Shown above is E. Broadway, which runs from Chatham Square, where the Bowery begins, northeast to Grand St. It was originally named for Harman Rutgers, brewer and member of the locally prominent Rutgers family.
For most of its route E. Broadway was paralleled by Division and Hester Sts., which formed the dividing line between the street grids of the Lower East Side and the Williamsburg Bridge area, but both Hester and Division were cut back by the construction of the Seward Park Houses in the 1940s.
In NYC, all Broadways are a homage to the original that begins at Bowling Green and runs up the center and western parts of Manhattan island and, as Route 9, goes almost to the US border with Canada. Brooklyn’s Broadway runs from Williamsburg through Bushwick to East New York, and is under an el most of the way; in the Bronx, Broadway’s a northern extension of Manhattan’s; Queens’ Broadway goes from Ravenswood, Long Island City to the heart of Elmhurst at Queens Blvd. and Grand Ave.; and in Staten Island it’s a two-lane road, moderately trafficked but not a main artery, in West Brighton and Livingston.

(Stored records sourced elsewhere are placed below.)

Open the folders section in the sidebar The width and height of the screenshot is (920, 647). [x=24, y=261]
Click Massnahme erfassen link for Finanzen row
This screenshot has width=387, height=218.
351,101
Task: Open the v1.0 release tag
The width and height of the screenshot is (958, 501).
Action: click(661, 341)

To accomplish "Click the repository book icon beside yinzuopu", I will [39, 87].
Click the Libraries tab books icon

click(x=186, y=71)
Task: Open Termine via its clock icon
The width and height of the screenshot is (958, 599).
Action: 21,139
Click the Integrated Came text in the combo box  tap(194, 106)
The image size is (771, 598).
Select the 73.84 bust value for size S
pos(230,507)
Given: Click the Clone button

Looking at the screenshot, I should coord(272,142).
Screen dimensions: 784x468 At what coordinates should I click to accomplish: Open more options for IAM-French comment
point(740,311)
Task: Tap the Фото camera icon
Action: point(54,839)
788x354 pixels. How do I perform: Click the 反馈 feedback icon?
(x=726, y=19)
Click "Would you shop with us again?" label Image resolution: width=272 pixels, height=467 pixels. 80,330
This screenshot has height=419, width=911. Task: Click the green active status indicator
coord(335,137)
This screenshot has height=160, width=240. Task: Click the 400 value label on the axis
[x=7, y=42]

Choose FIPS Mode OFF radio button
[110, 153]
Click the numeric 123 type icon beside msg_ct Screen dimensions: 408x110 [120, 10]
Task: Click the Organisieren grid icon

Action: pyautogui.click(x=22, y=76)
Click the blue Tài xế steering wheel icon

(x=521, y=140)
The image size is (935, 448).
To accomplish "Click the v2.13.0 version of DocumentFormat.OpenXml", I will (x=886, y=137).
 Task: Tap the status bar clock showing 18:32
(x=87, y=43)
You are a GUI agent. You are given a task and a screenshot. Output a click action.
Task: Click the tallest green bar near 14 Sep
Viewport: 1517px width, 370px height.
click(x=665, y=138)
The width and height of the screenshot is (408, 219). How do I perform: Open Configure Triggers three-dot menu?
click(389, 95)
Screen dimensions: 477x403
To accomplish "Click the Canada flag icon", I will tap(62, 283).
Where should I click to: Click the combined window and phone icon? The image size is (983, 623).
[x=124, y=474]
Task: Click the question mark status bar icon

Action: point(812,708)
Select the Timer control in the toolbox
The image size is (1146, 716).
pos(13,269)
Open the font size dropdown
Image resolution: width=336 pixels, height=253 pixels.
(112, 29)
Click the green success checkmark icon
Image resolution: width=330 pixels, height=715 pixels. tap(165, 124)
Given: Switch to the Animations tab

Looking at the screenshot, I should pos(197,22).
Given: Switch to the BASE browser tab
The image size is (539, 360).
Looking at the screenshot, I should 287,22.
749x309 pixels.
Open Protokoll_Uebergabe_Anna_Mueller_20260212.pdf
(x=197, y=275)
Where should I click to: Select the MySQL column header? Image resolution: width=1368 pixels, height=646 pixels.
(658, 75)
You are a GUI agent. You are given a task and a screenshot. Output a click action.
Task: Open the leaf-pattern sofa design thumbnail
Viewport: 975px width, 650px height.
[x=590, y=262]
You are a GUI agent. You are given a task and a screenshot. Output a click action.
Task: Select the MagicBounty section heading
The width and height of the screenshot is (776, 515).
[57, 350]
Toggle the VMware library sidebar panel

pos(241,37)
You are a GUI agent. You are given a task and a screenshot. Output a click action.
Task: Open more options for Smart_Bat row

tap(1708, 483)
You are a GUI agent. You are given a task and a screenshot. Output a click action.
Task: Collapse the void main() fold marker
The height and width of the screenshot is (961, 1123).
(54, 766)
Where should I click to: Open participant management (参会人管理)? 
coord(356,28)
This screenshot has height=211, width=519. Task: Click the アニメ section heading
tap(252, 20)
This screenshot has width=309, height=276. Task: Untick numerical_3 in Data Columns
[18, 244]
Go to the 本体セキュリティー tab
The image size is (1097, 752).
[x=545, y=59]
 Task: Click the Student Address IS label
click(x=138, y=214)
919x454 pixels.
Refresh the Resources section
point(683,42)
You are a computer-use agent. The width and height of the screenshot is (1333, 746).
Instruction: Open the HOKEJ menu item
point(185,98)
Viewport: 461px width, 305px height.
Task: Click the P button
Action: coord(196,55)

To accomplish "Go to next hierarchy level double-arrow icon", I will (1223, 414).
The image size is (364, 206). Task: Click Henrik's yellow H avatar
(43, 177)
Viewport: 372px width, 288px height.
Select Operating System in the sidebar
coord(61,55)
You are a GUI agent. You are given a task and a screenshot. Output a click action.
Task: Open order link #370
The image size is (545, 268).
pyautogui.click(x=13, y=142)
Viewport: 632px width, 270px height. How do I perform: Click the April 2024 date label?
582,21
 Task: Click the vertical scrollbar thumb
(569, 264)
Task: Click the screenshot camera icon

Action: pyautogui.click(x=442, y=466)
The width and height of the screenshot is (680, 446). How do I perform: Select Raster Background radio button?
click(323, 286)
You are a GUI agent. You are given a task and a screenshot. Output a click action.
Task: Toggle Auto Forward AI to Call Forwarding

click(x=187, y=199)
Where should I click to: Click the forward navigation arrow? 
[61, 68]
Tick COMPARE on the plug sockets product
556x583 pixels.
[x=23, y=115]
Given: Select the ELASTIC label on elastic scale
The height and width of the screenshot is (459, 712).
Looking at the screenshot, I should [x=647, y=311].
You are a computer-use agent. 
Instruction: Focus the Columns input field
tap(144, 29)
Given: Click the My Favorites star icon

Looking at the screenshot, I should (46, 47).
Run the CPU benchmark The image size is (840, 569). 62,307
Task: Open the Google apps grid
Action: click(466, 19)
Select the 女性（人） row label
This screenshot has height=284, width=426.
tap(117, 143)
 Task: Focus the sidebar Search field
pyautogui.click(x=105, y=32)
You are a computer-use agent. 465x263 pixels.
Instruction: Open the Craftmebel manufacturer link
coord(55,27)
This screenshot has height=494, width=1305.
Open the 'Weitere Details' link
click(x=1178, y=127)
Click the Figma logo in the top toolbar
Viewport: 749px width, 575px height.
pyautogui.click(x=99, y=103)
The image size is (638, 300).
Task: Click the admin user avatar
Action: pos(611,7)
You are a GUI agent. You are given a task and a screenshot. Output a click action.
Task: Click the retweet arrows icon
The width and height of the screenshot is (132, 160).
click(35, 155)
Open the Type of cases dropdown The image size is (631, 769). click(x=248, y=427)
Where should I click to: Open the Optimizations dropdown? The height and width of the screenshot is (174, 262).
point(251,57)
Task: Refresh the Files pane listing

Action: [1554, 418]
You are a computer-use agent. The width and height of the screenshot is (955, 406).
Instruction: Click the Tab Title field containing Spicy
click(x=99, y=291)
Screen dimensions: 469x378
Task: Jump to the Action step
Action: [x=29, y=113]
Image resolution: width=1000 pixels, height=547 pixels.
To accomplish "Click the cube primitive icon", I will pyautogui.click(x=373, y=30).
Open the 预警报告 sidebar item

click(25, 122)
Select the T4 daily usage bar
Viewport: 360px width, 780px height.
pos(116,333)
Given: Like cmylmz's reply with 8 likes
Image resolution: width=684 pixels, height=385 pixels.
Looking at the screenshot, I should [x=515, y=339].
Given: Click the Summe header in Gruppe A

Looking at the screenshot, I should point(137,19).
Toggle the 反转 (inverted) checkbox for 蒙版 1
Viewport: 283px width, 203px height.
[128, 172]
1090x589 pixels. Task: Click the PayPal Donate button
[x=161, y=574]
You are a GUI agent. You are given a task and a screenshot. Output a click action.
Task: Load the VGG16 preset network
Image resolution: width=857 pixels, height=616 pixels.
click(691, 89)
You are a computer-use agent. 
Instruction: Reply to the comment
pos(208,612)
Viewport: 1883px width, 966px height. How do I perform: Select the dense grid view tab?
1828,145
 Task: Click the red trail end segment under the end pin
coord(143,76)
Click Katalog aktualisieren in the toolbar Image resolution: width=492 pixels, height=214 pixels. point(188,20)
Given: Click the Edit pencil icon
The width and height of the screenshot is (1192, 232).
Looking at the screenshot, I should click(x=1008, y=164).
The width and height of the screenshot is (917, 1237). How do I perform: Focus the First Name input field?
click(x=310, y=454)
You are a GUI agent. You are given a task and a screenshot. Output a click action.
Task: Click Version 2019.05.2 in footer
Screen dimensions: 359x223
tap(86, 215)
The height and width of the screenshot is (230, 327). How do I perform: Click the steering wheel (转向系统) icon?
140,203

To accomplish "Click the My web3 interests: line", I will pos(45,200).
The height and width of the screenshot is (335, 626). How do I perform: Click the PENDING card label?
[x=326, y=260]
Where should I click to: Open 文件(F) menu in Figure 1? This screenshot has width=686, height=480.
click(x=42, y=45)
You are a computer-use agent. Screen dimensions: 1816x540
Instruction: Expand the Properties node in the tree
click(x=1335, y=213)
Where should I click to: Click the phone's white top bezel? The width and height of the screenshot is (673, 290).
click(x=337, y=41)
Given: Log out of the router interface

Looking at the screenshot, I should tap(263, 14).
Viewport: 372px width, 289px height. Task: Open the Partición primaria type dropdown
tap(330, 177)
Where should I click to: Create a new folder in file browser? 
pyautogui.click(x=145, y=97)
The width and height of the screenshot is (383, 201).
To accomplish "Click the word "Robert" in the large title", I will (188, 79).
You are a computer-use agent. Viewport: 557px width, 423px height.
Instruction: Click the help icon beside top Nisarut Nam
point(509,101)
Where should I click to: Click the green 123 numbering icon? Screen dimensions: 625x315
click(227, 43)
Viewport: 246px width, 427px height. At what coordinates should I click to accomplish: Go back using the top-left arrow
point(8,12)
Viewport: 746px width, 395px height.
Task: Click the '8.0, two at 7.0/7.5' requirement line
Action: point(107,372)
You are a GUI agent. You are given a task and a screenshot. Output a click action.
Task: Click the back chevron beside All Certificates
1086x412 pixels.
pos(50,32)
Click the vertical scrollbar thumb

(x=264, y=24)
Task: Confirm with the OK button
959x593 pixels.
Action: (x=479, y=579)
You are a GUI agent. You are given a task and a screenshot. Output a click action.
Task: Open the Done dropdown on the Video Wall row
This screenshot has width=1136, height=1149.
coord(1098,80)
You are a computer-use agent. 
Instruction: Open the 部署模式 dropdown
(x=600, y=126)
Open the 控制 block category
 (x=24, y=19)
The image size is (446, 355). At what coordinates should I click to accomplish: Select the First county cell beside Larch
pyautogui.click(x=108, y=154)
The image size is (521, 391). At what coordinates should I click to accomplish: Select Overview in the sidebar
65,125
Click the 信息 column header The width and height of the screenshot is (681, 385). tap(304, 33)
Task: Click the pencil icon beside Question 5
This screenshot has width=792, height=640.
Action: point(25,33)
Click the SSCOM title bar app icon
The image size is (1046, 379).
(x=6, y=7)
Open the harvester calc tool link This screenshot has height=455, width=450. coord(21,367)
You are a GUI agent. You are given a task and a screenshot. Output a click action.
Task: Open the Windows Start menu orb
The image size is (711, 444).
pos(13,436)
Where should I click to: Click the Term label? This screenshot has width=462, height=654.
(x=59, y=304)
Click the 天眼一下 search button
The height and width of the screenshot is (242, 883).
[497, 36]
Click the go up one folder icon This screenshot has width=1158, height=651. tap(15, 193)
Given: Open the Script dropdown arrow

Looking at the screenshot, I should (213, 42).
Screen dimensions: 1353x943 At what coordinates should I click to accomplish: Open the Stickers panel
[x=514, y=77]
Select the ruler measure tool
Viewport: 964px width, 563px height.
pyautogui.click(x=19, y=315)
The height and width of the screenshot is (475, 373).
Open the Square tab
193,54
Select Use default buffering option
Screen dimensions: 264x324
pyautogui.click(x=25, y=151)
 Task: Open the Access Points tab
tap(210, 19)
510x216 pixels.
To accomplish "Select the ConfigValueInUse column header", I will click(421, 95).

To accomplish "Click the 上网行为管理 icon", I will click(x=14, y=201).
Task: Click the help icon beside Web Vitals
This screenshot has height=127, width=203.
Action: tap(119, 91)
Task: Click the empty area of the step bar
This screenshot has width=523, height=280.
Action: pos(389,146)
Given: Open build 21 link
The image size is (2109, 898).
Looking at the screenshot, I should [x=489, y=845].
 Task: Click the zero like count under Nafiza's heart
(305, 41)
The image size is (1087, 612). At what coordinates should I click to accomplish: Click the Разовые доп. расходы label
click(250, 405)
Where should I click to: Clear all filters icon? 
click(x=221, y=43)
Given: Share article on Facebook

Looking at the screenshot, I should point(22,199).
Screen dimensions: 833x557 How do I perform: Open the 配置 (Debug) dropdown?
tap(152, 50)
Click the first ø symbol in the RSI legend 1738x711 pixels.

W. Broadway in Manhattan is an amalgam of several former streets: College Pl., Chapel St., and Laurens St.. The streets were grouped under the moniker W. Broadway around 1841, with the piece running between Bleecker St. and Washington Square South becoming South 5th Ave. before becoming LaGuardia Pl. in 1967.
There’s a vast difference from the W. Broadway in the early-20th century and the present one: from the 1880s through about 1936, W. Broadway was shrouded by the 6th Ave. El, which ran over it from Murray St. north to W. 3rd, where it jogged west to 6th Ave. Since 1918, the IRT 7th Ave. line has run under W. Broadway from Leonard to Vesey Sts., so for almost 40 years, the avenue had both a subway and an el.
Broadway Alley, between E. 26th and 27th just west of 3rd Ave., by some accounts, was laid out as early as the 1830s as a break between surrounding buildings. By 1909, mapmakers began showing the name “Broadway Alley.” There had been individual dwellings on the east side of the alley. Today, just one remains.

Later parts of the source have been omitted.